- [Task directions] Reproduce each entry below verbatim.

- [Dataset records]
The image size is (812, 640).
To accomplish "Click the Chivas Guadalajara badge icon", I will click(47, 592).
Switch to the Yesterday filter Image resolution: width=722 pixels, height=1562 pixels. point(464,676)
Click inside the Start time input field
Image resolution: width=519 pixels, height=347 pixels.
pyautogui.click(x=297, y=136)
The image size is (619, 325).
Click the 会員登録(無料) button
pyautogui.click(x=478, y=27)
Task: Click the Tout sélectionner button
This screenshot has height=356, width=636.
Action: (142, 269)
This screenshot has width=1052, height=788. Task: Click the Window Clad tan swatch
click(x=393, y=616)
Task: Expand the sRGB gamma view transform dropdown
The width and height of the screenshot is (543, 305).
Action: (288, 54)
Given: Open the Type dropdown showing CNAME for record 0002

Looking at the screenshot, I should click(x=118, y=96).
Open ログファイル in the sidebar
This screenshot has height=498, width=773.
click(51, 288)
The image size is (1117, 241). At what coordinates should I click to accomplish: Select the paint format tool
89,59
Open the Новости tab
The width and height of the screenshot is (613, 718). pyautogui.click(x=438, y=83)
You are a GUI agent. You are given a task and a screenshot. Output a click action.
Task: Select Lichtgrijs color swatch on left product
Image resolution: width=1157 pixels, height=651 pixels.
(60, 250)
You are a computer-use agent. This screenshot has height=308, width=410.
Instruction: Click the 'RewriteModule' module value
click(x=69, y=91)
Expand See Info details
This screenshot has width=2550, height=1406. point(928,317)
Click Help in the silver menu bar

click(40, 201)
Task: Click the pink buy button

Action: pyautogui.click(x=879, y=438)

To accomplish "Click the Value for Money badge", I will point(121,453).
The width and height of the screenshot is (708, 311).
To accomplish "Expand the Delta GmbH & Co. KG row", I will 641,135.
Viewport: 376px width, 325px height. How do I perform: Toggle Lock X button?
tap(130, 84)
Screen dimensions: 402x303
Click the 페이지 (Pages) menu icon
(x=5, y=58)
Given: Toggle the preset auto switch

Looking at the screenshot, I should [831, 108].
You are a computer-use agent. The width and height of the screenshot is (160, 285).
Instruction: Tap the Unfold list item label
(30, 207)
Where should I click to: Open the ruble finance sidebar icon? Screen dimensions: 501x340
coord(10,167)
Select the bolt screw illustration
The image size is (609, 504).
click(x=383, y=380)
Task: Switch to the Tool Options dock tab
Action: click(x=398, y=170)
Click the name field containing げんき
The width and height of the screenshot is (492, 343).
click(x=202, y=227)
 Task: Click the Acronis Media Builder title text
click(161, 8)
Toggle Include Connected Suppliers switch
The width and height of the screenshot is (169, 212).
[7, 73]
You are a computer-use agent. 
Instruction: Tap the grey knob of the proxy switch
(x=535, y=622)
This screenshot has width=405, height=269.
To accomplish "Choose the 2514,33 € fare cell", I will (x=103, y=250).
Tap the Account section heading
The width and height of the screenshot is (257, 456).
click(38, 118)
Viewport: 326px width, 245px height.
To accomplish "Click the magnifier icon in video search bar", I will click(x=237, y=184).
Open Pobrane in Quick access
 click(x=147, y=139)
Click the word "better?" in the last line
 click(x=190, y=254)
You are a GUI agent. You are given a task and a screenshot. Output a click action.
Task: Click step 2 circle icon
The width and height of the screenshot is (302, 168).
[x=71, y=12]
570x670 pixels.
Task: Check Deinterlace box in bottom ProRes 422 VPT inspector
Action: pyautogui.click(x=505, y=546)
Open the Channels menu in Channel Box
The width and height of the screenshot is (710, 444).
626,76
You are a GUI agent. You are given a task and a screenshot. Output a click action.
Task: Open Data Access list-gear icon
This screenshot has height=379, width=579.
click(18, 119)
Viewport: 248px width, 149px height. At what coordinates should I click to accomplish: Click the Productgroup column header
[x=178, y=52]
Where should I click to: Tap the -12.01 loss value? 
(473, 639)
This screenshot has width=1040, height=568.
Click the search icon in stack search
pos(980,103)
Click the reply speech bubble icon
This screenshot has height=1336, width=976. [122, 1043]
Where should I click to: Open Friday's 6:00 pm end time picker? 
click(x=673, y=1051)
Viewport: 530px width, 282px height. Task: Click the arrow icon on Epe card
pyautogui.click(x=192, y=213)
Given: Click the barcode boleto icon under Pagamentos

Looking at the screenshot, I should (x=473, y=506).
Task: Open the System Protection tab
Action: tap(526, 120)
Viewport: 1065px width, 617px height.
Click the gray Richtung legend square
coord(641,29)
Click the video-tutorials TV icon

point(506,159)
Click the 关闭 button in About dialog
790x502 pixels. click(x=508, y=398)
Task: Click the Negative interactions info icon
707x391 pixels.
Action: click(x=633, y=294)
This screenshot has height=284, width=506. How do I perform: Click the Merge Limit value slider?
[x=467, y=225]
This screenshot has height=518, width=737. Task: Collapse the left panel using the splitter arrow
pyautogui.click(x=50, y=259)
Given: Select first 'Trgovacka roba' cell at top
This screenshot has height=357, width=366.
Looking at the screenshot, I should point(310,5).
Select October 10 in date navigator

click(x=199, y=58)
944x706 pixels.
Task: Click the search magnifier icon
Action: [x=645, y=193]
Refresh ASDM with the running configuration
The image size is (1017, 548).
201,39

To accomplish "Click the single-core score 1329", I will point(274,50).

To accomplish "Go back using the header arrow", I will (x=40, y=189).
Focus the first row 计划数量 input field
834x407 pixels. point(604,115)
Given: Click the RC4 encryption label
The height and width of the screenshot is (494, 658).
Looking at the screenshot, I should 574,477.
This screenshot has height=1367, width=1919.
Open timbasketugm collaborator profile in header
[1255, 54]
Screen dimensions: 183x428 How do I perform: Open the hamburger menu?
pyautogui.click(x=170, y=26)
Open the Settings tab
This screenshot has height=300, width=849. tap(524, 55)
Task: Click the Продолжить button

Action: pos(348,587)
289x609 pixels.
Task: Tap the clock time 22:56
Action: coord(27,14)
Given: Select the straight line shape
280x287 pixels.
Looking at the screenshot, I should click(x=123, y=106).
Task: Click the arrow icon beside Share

- [Written answer]
The image size is (812, 640).
To accomplish "Click the Chivas Guadalajara badge icon", I will click(47, 592).
Switch to the Yesterday filter Image resolution: width=722 pixels, height=1562 pixels. point(464,676)
Click inside the Start time input field
Image resolution: width=519 pixels, height=347 pixels.
pyautogui.click(x=297, y=136)
The image size is (619, 325).
Click the 会員登録(無料) button
pyautogui.click(x=478, y=27)
Task: Click the Tout sélectionner button
This screenshot has height=356, width=636.
Action: (142, 269)
This screenshot has width=1052, height=788. Task: Click the Window Clad tan swatch
click(x=393, y=616)
Task: Expand the sRGB gamma view transform dropdown
The width and height of the screenshot is (543, 305).
Action: (288, 54)
Given: Open the Type dropdown showing CNAME for record 0002

Looking at the screenshot, I should click(x=118, y=96).
Open ログファイル in the sidebar
This screenshot has height=498, width=773.
click(51, 288)
The image size is (1117, 241). At what coordinates should I click to accomplish: Select the paint format tool
89,59
Open the Новости tab
The width and height of the screenshot is (613, 718). pyautogui.click(x=438, y=83)
You are a GUI agent. You are given a task and a screenshot. Output a click action.
Task: Select Lichtgrijs color swatch on left product
Image resolution: width=1157 pixels, height=651 pixels.
(60, 250)
You are a computer-use agent. This screenshot has height=308, width=410.
Instruction: Click the 'RewriteModule' module value
click(x=69, y=91)
Expand See Info details
This screenshot has width=2550, height=1406. point(928,317)
Click Help in the silver menu bar

click(40, 201)
Task: Click the pink buy button

Action: pyautogui.click(x=879, y=438)

To accomplish "Click the Value for Money badge", I will point(121,453).
The width and height of the screenshot is (708, 311).
To accomplish "Expand the Delta GmbH & Co. KG row", I will 641,135.
Viewport: 376px width, 325px height. How do I perform: Toggle Lock X button?
tap(130, 84)
Screen dimensions: 402x303
Click the 페이지 (Pages) menu icon
(x=5, y=58)
Given: Toggle the preset auto switch

Looking at the screenshot, I should [831, 108].
You are a computer-use agent. The width and height of the screenshot is (160, 285).
Instruction: Tap the Unfold list item label
(30, 207)
Where should I click to: Open the ruble finance sidebar icon? Screen dimensions: 501x340
coord(10,167)
Select the bolt screw illustration
The image size is (609, 504).
click(x=383, y=380)
Task: Switch to the Tool Options dock tab
Action: click(x=398, y=170)
Click the name field containing げんき
The width and height of the screenshot is (492, 343).
click(x=202, y=227)
 Task: Click the Acronis Media Builder title text
click(161, 8)
Toggle Include Connected Suppliers switch
The width and height of the screenshot is (169, 212).
[7, 73]
You are a computer-use agent. 
Instruction: Tap the grey knob of the proxy switch
(x=535, y=622)
This screenshot has width=405, height=269.
To accomplish "Choose the 2514,33 € fare cell", I will (x=103, y=250).
Tap the Account section heading
The width and height of the screenshot is (257, 456).
click(38, 118)
Viewport: 326px width, 245px height.
To accomplish "Click the magnifier icon in video search bar", I will click(x=237, y=184).
Open Pobrane in Quick access
 click(x=147, y=139)
Click the word "better?" in the last line
 click(x=190, y=254)
You are a GUI agent. You are given a task and a screenshot. Output a click action.
Task: Click step 2 circle icon
The width and height of the screenshot is (302, 168).
[x=71, y=12]
570x670 pixels.
Task: Check Deinterlace box in bottom ProRes 422 VPT inspector
Action: pyautogui.click(x=505, y=546)
Open the Channels menu in Channel Box
The width and height of the screenshot is (710, 444).
626,76
You are a GUI agent. You are given a task and a screenshot. Output a click action.
Task: Open Data Access list-gear icon
This screenshot has height=379, width=579.
click(18, 119)
Viewport: 248px width, 149px height. At what coordinates should I click to accomplish: Click the Productgroup column header
[x=178, y=52]
Where should I click to: Tap the -12.01 loss value? 
(473, 639)
This screenshot has width=1040, height=568.
Click the search icon in stack search
pos(980,103)
Click the reply speech bubble icon
This screenshot has height=1336, width=976. [122, 1043]
Where should I click to: Open Friday's 6:00 pm end time picker? 
click(x=673, y=1051)
Viewport: 530px width, 282px height. Task: Click the arrow icon on Epe card
pyautogui.click(x=192, y=213)
Given: Click the barcode boleto icon under Pagamentos

Looking at the screenshot, I should (x=473, y=506).
Task: Open the System Protection tab
Action: tap(526, 120)
Viewport: 1065px width, 617px height.
Click the gray Richtung legend square
coord(641,29)
Click the video-tutorials TV icon

point(506,159)
Click the 关闭 button in About dialog
790x502 pixels. click(x=508, y=398)
Task: Click the Negative interactions info icon
707x391 pixels.
Action: click(x=633, y=294)
This screenshot has height=284, width=506. How do I perform: Click the Merge Limit value slider?
[x=467, y=225]
This screenshot has height=518, width=737. Task: Collapse the left panel using the splitter arrow
pyautogui.click(x=50, y=259)
Given: Select first 'Trgovacka roba' cell at top
This screenshot has height=357, width=366.
Looking at the screenshot, I should point(310,5).
Select October 10 in date navigator

click(x=199, y=58)
944x706 pixels.
Task: Click the search magnifier icon
Action: [x=645, y=193]
Refresh ASDM with the running configuration
The image size is (1017, 548).
201,39

To accomplish "Click the single-core score 1329", I will point(274,50).

To accomplish "Go back using the header arrow", I will (x=40, y=189).
Focus the first row 计划数量 input field
834x407 pixels. point(604,115)
Given: Click the RC4 encryption label
The height and width of the screenshot is (494, 658).
Looking at the screenshot, I should 574,477.
This screenshot has height=1367, width=1919.
Open timbasketugm collaborator profile in header
[1255, 54]
Screen dimensions: 183x428 How do I perform: Open the hamburger menu?
pyautogui.click(x=170, y=26)
Open the Settings tab
This screenshot has height=300, width=849. tap(524, 55)
Task: Click the Продолжить button

Action: pos(348,587)
289x609 pixels.
Task: Tap the clock time 22:56
Action: coord(27,14)
Given: Select the straight line shape
280x287 pixels.
Looking at the screenshot, I should click(x=123, y=106).
Task: Click the arrow icon beside Share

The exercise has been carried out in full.